Tuesday, July 29, 2014

easy buffalo cauliflower wings

I've been wanting to try this out since I became vegetarian over 5 years ago and never got around to actually making it. I don't know why I waited so long because it is sooo good. I used to love eating wings before so this is a great alternative. You can make your own buffalo sauce or buy your fave from the store. Or you can use BBQ sauce or hot sauce instead.

Ingredients
1 head of organic cauliflower (or you can buy a bag of cauliflower florets)
1 tbsp flour
1/4 cup buffalo sauce (add more or less to your taste)
1 tbsp olive oil
sea salt
ground pepper

Directions
1. Preheat oven to 425 degrees F. Line a baking sheet with parchment paper.
2. Cut up head of cauliflower into florets. In a large bowl combine all ingredients and mix well. Make sure the cauliflower is fully coated.
3. Spread evenly on baking sheet and bake for about 25-30 minutes.

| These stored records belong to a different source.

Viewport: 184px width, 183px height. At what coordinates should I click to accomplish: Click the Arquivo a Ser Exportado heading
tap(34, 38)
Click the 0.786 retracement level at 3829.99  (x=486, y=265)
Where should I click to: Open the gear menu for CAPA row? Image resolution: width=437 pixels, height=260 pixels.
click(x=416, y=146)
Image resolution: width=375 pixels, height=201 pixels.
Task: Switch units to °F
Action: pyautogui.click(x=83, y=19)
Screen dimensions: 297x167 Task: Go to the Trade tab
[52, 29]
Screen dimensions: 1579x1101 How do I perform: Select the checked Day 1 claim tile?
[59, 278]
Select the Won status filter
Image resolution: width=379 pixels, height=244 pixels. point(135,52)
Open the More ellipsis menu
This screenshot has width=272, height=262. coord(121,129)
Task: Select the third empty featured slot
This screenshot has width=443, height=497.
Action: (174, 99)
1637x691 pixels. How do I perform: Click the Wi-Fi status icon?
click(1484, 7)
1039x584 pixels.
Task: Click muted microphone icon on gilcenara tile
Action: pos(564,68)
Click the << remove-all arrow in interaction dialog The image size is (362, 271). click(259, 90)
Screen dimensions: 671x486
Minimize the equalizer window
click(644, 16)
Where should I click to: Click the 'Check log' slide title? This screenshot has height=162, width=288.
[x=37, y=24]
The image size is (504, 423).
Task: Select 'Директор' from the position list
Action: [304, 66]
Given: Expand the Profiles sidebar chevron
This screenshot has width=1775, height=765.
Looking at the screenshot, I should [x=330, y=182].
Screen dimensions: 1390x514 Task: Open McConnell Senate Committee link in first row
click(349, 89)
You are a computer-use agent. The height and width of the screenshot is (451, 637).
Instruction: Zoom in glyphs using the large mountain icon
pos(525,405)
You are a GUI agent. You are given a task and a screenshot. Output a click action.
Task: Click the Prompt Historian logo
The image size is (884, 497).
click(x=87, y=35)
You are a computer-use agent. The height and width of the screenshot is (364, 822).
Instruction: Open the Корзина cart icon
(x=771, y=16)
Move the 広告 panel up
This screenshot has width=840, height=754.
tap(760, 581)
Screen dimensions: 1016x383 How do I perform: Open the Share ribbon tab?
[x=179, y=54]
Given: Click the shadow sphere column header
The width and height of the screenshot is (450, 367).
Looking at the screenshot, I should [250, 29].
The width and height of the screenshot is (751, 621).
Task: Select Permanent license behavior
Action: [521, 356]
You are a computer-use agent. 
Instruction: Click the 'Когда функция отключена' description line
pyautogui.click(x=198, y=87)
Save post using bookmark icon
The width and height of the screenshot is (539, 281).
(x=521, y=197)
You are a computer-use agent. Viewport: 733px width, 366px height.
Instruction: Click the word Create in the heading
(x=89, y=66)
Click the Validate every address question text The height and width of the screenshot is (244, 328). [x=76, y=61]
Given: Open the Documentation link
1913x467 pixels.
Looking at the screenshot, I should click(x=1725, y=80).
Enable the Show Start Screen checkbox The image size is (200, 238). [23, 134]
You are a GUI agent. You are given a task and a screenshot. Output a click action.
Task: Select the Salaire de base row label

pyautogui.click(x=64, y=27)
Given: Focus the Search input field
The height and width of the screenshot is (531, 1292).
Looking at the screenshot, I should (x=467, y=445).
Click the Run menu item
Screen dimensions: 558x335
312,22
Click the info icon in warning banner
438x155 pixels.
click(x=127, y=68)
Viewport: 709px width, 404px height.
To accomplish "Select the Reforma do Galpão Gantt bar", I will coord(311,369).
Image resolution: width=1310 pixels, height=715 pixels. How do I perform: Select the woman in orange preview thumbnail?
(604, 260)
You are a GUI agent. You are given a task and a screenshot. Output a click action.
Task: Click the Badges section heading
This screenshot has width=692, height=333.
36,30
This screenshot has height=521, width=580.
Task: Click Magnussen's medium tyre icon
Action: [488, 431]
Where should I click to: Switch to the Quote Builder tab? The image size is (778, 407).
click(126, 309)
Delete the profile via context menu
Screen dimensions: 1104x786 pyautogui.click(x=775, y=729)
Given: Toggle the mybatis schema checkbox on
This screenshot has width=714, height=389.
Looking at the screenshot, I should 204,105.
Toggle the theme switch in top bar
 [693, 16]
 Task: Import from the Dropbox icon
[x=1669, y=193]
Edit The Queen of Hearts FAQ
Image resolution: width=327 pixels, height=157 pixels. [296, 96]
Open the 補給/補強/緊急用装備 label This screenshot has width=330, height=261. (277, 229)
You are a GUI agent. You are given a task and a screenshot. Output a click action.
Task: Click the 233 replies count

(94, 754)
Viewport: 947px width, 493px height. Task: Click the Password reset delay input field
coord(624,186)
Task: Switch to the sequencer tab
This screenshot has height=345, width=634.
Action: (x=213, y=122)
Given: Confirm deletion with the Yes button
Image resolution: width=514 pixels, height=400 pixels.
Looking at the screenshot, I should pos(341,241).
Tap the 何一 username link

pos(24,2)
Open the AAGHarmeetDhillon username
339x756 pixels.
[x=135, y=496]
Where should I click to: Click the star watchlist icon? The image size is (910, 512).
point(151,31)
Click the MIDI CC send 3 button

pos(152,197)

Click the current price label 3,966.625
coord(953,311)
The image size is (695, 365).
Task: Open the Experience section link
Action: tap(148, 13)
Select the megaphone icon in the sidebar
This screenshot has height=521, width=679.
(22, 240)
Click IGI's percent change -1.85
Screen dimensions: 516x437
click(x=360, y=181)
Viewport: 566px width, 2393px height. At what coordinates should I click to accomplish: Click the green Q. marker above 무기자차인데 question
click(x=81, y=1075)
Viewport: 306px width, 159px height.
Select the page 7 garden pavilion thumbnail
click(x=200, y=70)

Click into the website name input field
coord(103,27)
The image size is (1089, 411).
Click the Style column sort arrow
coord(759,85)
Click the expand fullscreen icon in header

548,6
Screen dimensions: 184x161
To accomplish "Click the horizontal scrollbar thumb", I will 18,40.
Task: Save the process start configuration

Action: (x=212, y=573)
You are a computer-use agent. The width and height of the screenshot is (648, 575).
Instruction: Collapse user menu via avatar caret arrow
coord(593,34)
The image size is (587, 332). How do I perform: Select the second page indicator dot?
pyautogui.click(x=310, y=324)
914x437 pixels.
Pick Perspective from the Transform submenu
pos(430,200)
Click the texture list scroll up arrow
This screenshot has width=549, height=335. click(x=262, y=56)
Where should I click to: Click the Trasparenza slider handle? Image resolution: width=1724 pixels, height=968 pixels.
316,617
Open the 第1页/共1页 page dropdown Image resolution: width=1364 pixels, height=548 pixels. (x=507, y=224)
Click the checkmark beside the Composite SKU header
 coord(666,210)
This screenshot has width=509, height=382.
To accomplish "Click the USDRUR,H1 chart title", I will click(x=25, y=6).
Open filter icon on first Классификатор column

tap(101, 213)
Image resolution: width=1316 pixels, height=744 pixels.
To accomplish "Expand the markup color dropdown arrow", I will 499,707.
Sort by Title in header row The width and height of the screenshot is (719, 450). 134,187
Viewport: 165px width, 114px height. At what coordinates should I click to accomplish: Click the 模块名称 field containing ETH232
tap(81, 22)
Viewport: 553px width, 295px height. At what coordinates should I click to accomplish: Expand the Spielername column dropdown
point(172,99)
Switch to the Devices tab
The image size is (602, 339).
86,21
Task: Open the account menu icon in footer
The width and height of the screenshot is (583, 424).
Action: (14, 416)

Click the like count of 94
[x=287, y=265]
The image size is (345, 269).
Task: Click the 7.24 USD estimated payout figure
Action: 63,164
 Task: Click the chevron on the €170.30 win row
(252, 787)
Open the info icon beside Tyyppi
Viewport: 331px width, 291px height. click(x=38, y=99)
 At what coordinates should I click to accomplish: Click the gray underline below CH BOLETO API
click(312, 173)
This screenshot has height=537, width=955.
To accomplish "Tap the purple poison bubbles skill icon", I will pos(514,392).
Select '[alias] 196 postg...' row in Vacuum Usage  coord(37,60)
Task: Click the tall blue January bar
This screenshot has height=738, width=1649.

For crispier cauliflower, broil for a couple minutes at the end.
4. Add some celery and/or carrot sticks with blue cheese dressing and you got yourself an appetizer!

Happy cooking!
-Kat




Saturday, July 19, 2014

Coconut Curry red lentil and vegetable stew


This stew is so flavorful and hearty, again, no need for meat! I paired it with roasted asparagus topped with parmesan and chopped red onions and yellow rice. I haven't posted in a while so here is something I cooked a couple nights ago.

Ingredients
1 can of light coconut milk
1/2 can crushed tomatoes, no salt added
1/2 cup water
1/2 cup red lentils, uncooked
4 peeled potatoes, diced
4 peeled carrots, diced
1 small yellow onion, chopped
1 celery stalk, chopped
green onion, chopped
1 tbsp minced garlic
1 tbsp red thai curry paste
1 tbsp curry powder (or more to your taste)
garlic powder
sea salt
fresh ground pepper
1/2 tbsp turmeric

Directions
1. In a large pot on medium heat, drizzle evoo and saute the onion, minced garlic, celery. When slightly browned, add potatoes and carrots. Cook for about 5 minutes.
2. Add coconut milk, water and crushed tomatoes. Stir. Add lentils, red curry paste and spices. Stir.
3. Cook on med/low heat for 30 minutes or until vegetables and lentils are cooked through. Stew should be chunky.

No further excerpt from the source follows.